# Task inputs:

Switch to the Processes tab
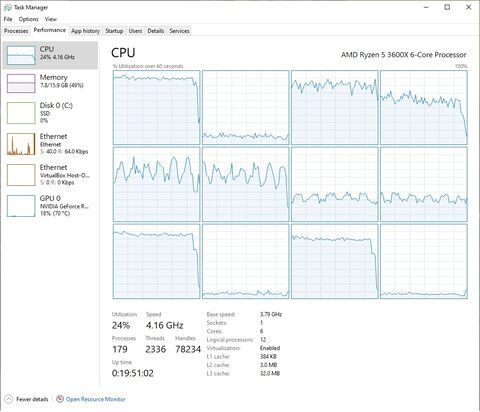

...

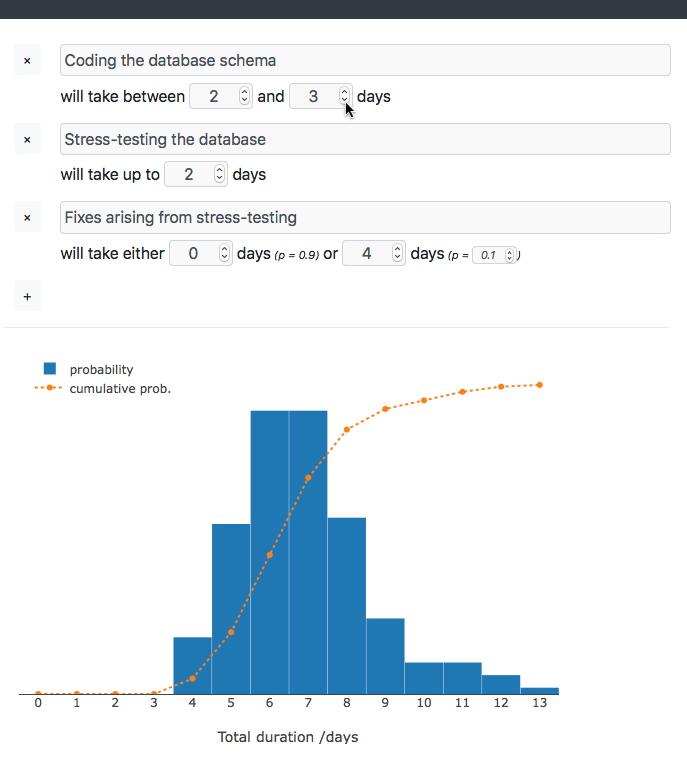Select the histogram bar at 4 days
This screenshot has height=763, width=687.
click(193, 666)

...

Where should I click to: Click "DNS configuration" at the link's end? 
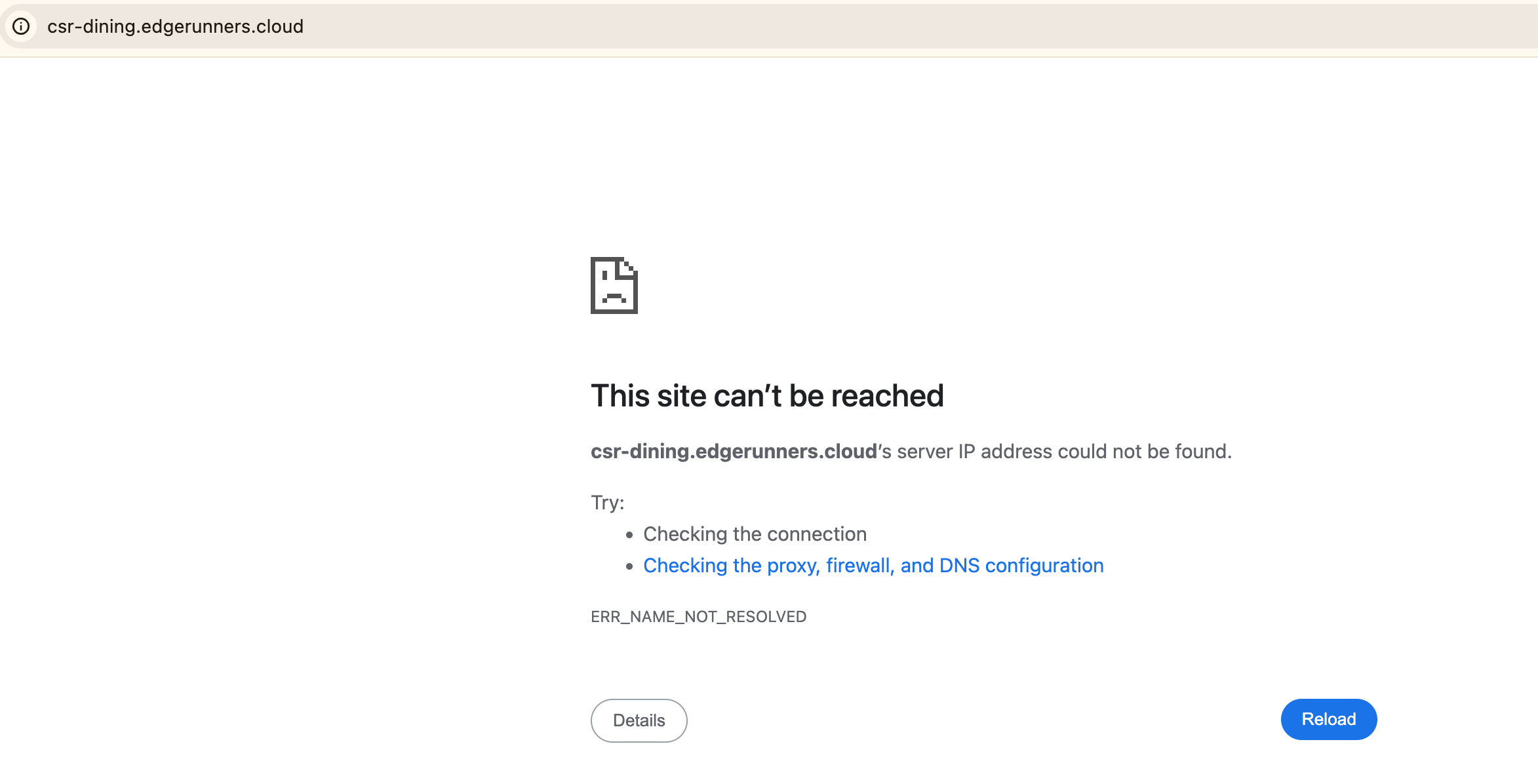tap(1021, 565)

# Task:
Transcribe the lines starting at the one containing "Where should I" and ending at the one containing "tap(1021, 565)", omitting the pictures.

# The solution:
Where should I click to: Click "DNS configuration" at the link's end? 
tap(1021, 565)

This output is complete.